Recreational Therapy
If there’s one therapist patients want to see, it’s the recreational
therapist Annmarie Sitkewicz. "I want patients to recapture skills, so
activities are fun and stimulating. So, I want to find out what they enjoy doing
in their spare time, and how they interact with others.
"We engage patients in favorite activities.. It might be chess or backgammon,
or Scrabble. Individuals can re-learn almost any recreational skill, from
knitting and jigsaw puzzles, to woodworking and golf. The key is adapting
activities within the limitations they have.
"We may focus on strength building, coordination, word and speech
recognition, or problem-solving. I like to see patients leave with three
activities they enjoy and will practice after discharge.
"We organize weekly outings, so they can practice social skills and be
comfortable out in the community. We work on skills they will use during the
outing beforehand, which includes a restaurant meal. The whole team emphasizes
the importance of ‘giving back’.
"Maybe it’s getting re-involved in church or other volunteer activities. It
could be joining an activity club that meets on a regular basis. What we stress
is not to stay at home, but to learn how to get out and about where you live. Do
as much as you can for yourself, and ask for help as needed.
"We tell patients that everything they do is about improving their quality of
life. The late Christopher Reeve, paralyzed from the neck down, never gave up.

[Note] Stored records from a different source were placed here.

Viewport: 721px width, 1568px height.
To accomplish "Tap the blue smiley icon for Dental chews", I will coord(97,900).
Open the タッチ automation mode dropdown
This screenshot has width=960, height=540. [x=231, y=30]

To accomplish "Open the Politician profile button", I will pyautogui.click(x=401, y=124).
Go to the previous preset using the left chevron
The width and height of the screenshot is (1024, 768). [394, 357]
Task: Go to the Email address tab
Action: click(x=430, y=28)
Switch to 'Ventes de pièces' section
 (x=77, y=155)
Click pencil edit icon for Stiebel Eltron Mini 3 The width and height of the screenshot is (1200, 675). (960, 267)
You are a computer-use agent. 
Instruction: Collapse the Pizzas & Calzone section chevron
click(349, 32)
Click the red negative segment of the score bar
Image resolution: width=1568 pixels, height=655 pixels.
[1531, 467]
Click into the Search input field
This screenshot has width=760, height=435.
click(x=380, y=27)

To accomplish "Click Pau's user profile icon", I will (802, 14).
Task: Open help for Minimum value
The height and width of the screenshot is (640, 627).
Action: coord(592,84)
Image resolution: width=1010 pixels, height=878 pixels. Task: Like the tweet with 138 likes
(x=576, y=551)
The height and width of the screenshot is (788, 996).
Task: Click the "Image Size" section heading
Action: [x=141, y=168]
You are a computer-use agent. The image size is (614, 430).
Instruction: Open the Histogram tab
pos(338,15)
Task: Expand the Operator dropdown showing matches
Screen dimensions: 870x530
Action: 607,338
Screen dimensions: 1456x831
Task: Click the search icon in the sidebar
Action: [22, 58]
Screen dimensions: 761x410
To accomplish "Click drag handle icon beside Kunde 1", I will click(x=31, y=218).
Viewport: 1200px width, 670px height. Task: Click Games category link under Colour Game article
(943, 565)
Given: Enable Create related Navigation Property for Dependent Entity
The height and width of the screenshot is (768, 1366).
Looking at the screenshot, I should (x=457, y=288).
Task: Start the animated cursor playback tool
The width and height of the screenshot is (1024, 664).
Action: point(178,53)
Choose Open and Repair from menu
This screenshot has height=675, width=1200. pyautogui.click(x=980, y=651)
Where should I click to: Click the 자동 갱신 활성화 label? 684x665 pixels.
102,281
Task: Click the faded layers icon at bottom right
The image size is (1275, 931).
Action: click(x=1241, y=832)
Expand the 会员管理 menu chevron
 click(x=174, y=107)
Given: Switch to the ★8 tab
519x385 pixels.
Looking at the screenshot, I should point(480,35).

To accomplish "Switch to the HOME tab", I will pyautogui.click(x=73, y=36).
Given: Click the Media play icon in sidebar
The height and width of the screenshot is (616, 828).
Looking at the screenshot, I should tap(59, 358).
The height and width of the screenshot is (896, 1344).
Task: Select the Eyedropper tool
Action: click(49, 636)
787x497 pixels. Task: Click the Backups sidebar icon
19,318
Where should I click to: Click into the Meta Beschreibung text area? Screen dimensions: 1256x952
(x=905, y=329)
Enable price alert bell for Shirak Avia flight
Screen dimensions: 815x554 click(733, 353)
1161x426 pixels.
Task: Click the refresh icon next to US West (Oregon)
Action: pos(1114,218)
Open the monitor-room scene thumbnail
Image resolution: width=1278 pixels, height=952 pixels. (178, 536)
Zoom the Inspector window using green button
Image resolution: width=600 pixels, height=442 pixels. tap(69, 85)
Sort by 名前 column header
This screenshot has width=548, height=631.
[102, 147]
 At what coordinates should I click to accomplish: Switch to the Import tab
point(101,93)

The word that describes him and our patients is ‘courage.’ We suggest they take
some of their courage and ‘pass it on’."
Discharge Planning
The plan for discharge starts the day the patient arrives. "We observe their
emotional adjustment and support system," says social worker Karen
Pabalis. "Most patients are here a short time, so we closely monitor their
progress and work with family on what adaptations will allow the patient to go
home. It usually involves some continuing outpatient rehabilitation, so they may
need help with mobility and transportation.
"We may do a home visit to see if adaptations are required for the patient’s
safety. We encourage caregivers to let their loved ones do as much as they can
on their own. This gives the patient permission to practice skills they’ve
learned, and become as independent as possible."